Corps of Engineers announces Miami Harbor project successes
Jacksonville, Fla. – The U.S Army Corps of Engineers announces the official construction completion on the Miami Harbor Deepening and Widening Project, the first major port deepening to a 50-feet depth in the southeastern United States. Along with deepening, which was finished in September, mitigation construction is also completed. Recent monitoring shows the mitigation features are functioning successfully.
“We are pleased at the success of the mitigation features,” said the Corps’ Jacksonville District Commander, Col. Jason A. Kirk. “The features include nearly 17 acres of seagrass and 12 acres of artificial reef.”
Recent surveys, conducted a year after construction of the 12-acre artificial reef, show an abundance of sea life and habitat colonization. Post-construction reports of the seagrass mitigation site show new seagrass recruitment growth and a 97% survival of planted plots.

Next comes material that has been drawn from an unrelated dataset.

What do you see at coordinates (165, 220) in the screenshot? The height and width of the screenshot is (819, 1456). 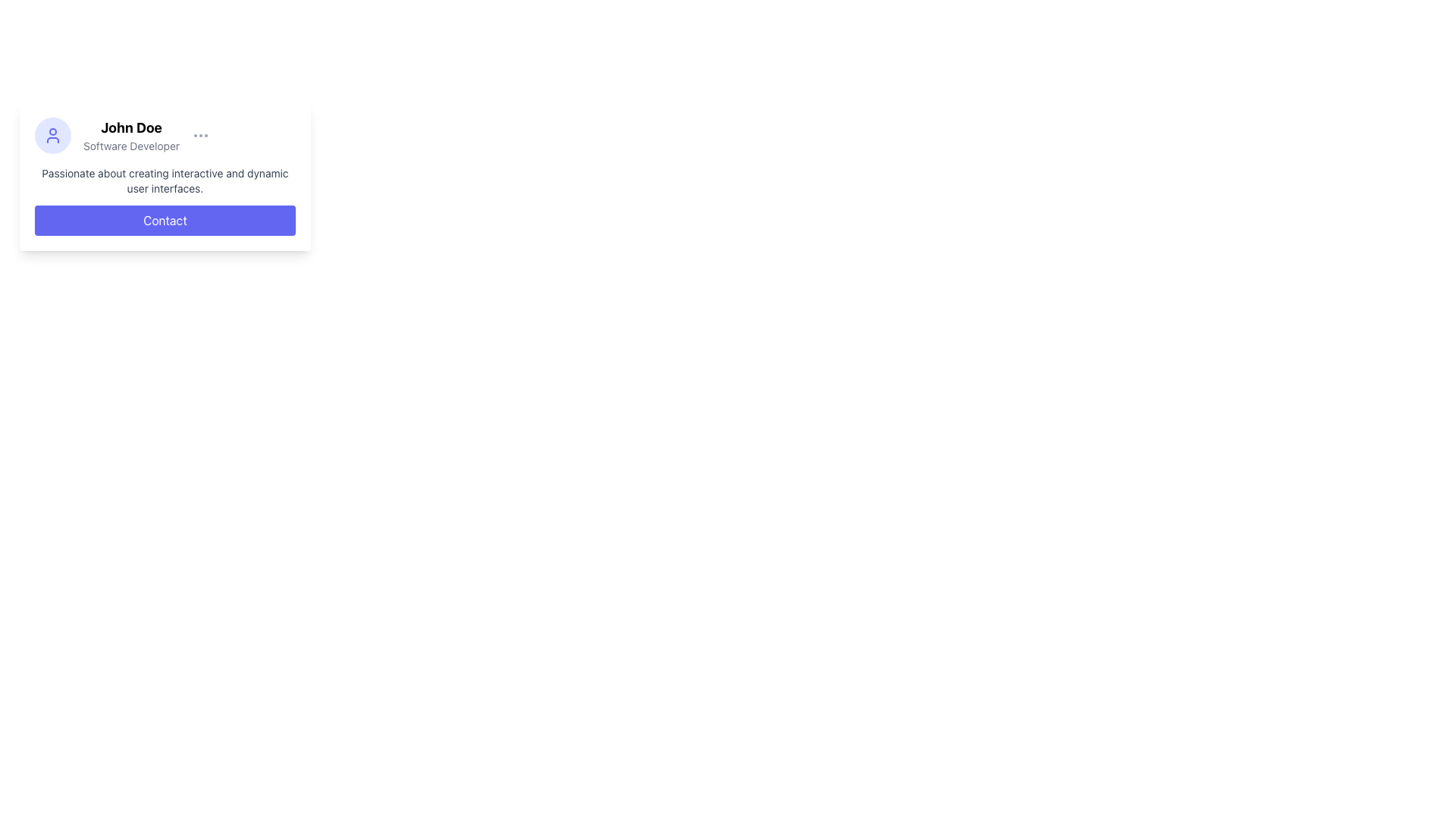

Recent post-construction monitoring reports also provide a complete assessment and characterization of the sea floor communities during and after project work. The reports compare monitoring data to preconstruction surveys and information, and provide observations of project-related and natural sediment settling throughout construction. Scientists mapped the extent of project-related sediment during construction, which measures 252.4 acres across the hardbottom, middle and outer reef areas. Results show that sediment levels have either dissipated or are dissipating in most areas.
The greatest impacts associated with coral mortality over time appear related to a catastrophic, regional-scale coral bleaching/disease outbreak that continues to have a destructive effect on coral populations. White plague disease was widespread across all middle and outer reef compliance monitoring and control sites, and accounted for 85 percent of the total hard coral mortality at these sites. White plague disease is also directly responsible for 18.3 percent of total hard coral colony mortality of tagged colonies from near-shore sites.
Corals world-wide were stressed in 2014, which ranks as Earth’s warmest year since 1880, according to two separate analyses by National Aeronautics Space Administration and National Oceanic and Atmospheric Administration (NOAA) scientists. NOAA’s Coral Reef Watch expects the global-scale bleaching to last well into 2016. (See www.noaanews.noaa.gov/stories2015/100815-noaa-declares-third-ever-global-coral-bleaching-event.html).
High temperatures contributed to a significant region-wide bleaching event in August and September 2014, with another bleaching event in 2015. After the 2014 bleaching event, observers noted coral diseases spreading throughout the project area, starting at the southern control sites. Region-wide monitoring has now detected the disease as far north as Palm Beach County. Scientists report the white plague disease outbreak is still active throughout the region and coral mortality related to the disease is expected to increase across all sites in the future.
Upcoming monitoring efforts will focus on documenting recovery of areas previously monitored, as well as observing and determining the distribution of any permanent effects across and along the reef system near the channel.